## EXERCISE GOAL
In the material below, find the span from the line with "Click the 1,019 total in chart header" to the line with "The height and" and transcribe only those lines, exactly, ends included, without the pictures.

## THE DATA
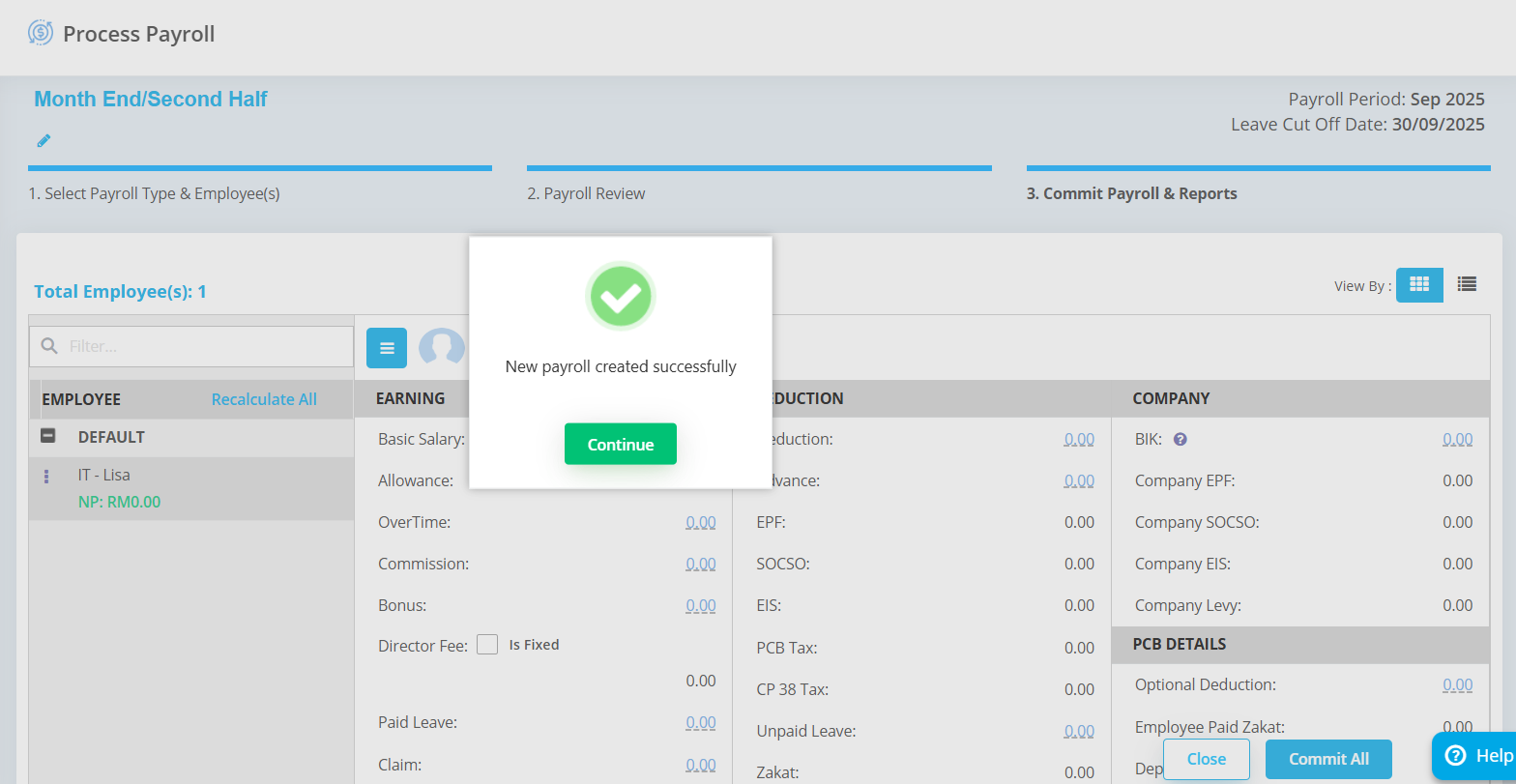
Task: Collapse the DEFAULT employee group
Action: pos(47,437)
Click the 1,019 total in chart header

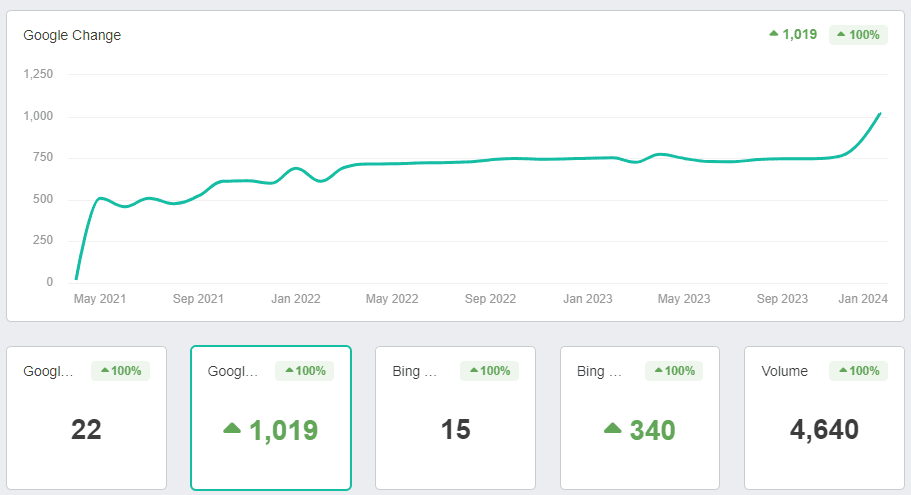(x=800, y=35)
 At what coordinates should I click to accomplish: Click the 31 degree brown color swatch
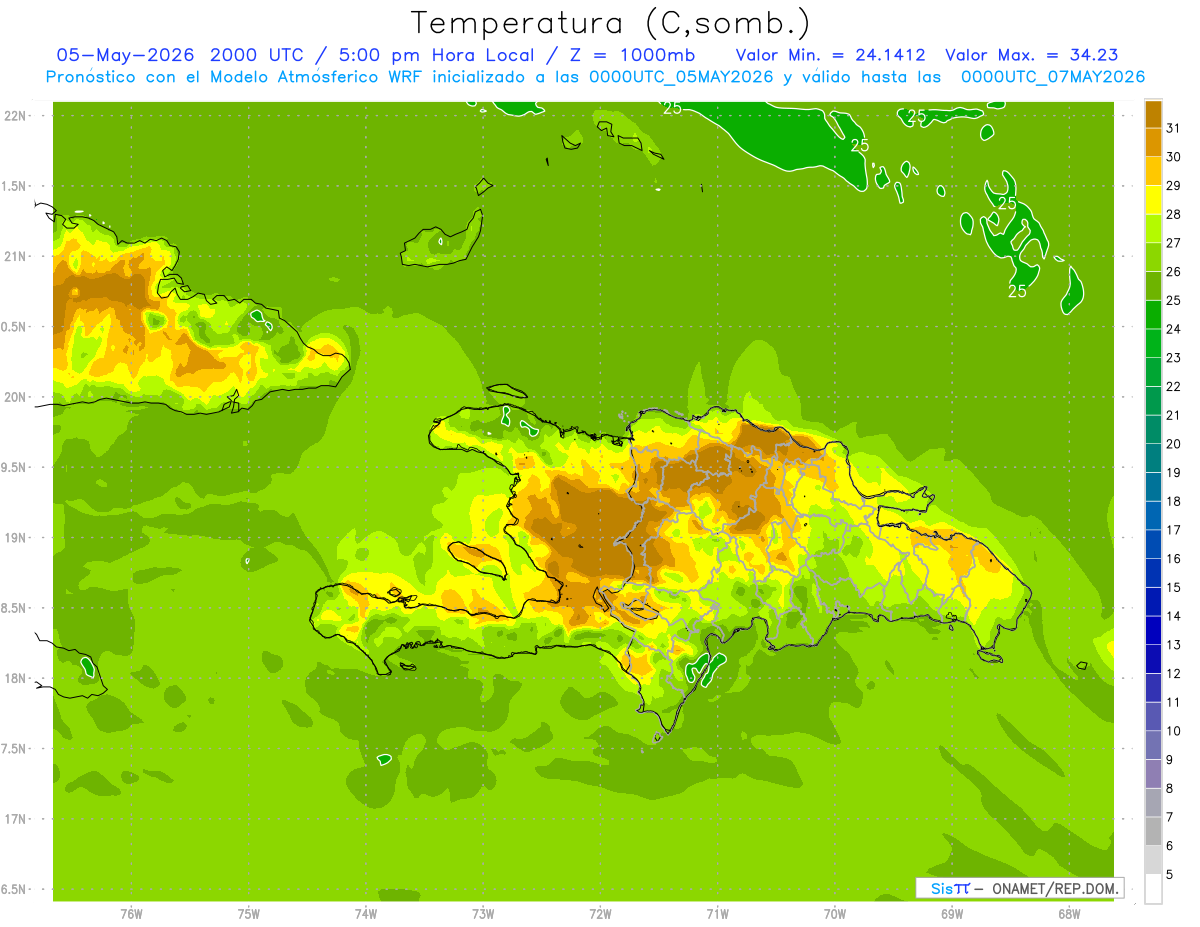1153,114
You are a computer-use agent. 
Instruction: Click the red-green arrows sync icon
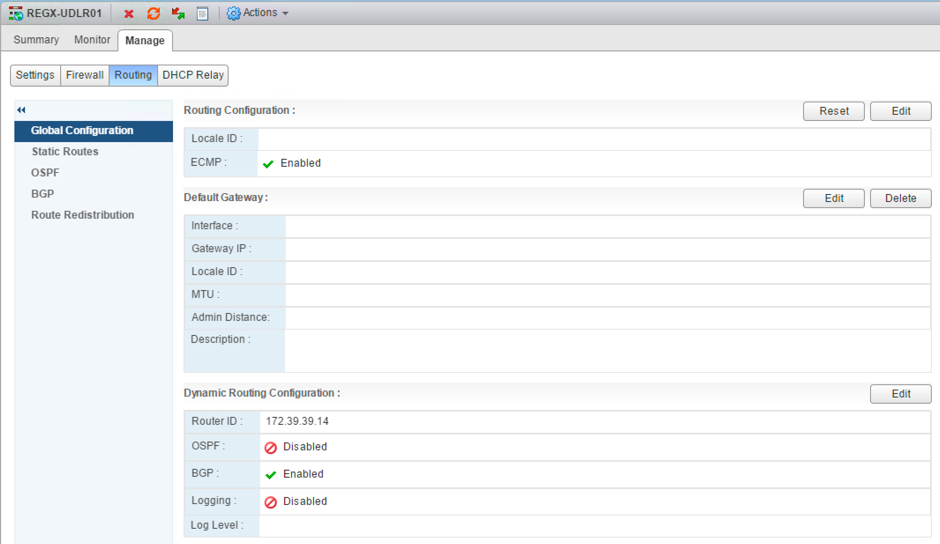pos(178,14)
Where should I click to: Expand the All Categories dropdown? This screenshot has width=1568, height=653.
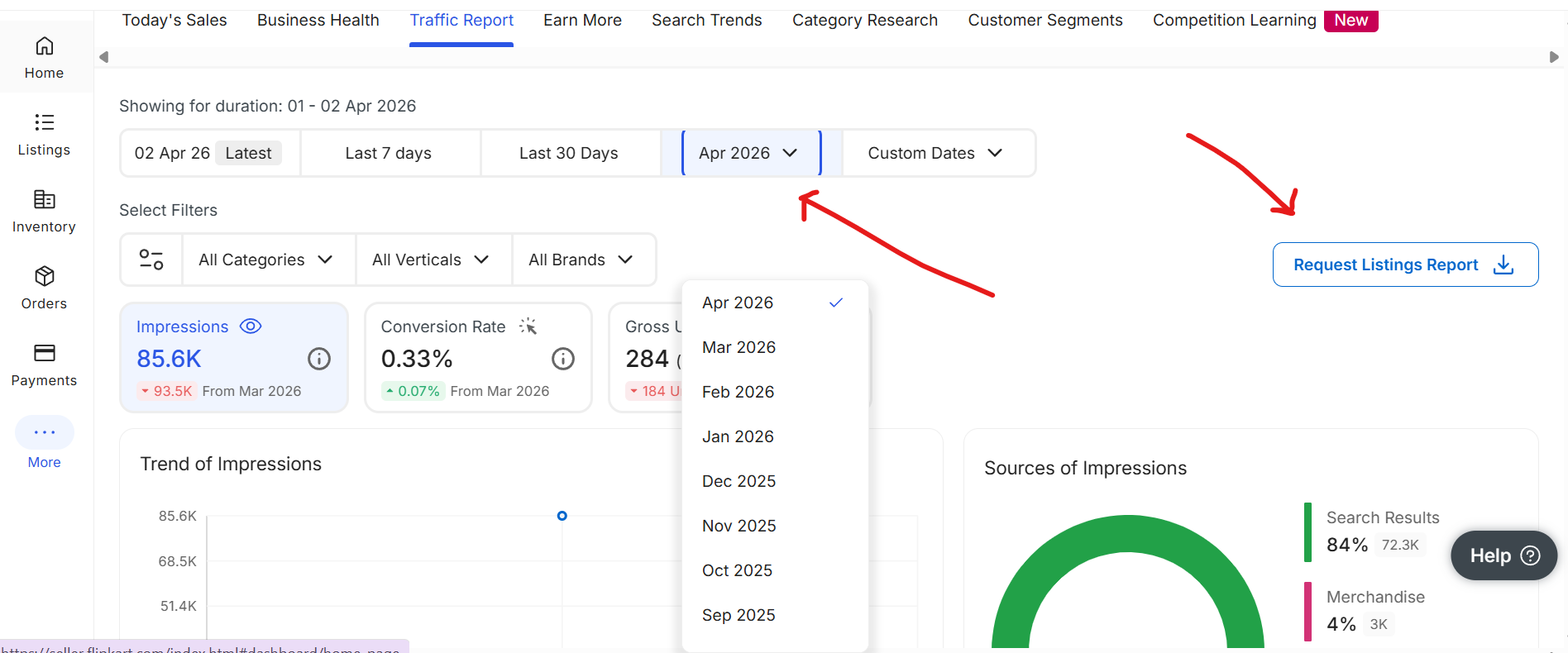tap(265, 260)
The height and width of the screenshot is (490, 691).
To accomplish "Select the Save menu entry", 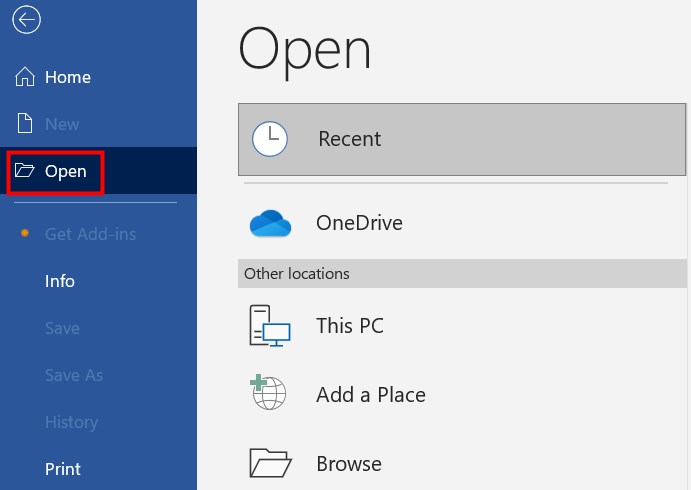I will (x=62, y=328).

## RESPONSE BELOW
Click the 1,019 total in chart header

(x=800, y=35)
 At what coordinates should I click to accomplish: Click the 31 degree brown color swatch
1153,114
You are a computer-use agent. 
Instruction: Click the red-green arrows sync icon
pos(178,14)
Where should I click to: Expand the All Categories dropdown? This screenshot has width=1568, height=653.
tap(265, 260)
The height and width of the screenshot is (490, 691).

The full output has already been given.